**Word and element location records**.
^^^^^^^^
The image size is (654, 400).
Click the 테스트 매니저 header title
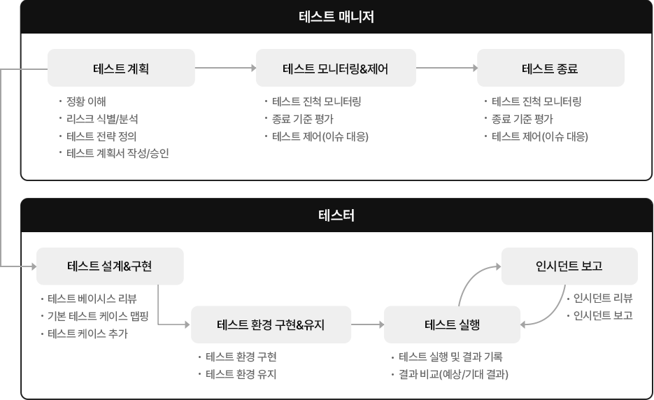pos(336,16)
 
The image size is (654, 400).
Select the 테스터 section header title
pos(336,215)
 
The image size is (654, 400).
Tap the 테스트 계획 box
pos(121,68)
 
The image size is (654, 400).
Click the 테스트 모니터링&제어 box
pos(335,68)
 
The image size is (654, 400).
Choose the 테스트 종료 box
pos(550,68)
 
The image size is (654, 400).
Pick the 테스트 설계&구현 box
pos(110,266)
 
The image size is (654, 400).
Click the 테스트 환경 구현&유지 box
pos(271,324)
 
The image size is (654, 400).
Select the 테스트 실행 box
pos(452,324)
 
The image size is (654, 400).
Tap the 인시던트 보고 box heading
pos(569,266)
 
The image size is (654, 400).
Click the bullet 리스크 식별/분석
pos(98,118)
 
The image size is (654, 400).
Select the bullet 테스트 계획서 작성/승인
pos(117,153)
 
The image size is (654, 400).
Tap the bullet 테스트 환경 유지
pos(241,374)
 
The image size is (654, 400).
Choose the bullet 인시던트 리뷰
pos(602,298)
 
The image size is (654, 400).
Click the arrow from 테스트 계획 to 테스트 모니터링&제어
pos(225,68)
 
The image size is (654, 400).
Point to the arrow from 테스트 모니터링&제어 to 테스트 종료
pos(446,68)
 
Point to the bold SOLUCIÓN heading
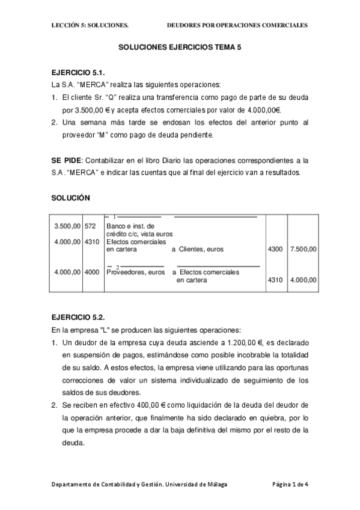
^^^^^^^^
**Given task**.
Find every line in the rows above that contains the word "Choose", and copy each one.

**The reply**.
Choose the 테스트 종료 box
Choose the bullet 인시던트 리뷰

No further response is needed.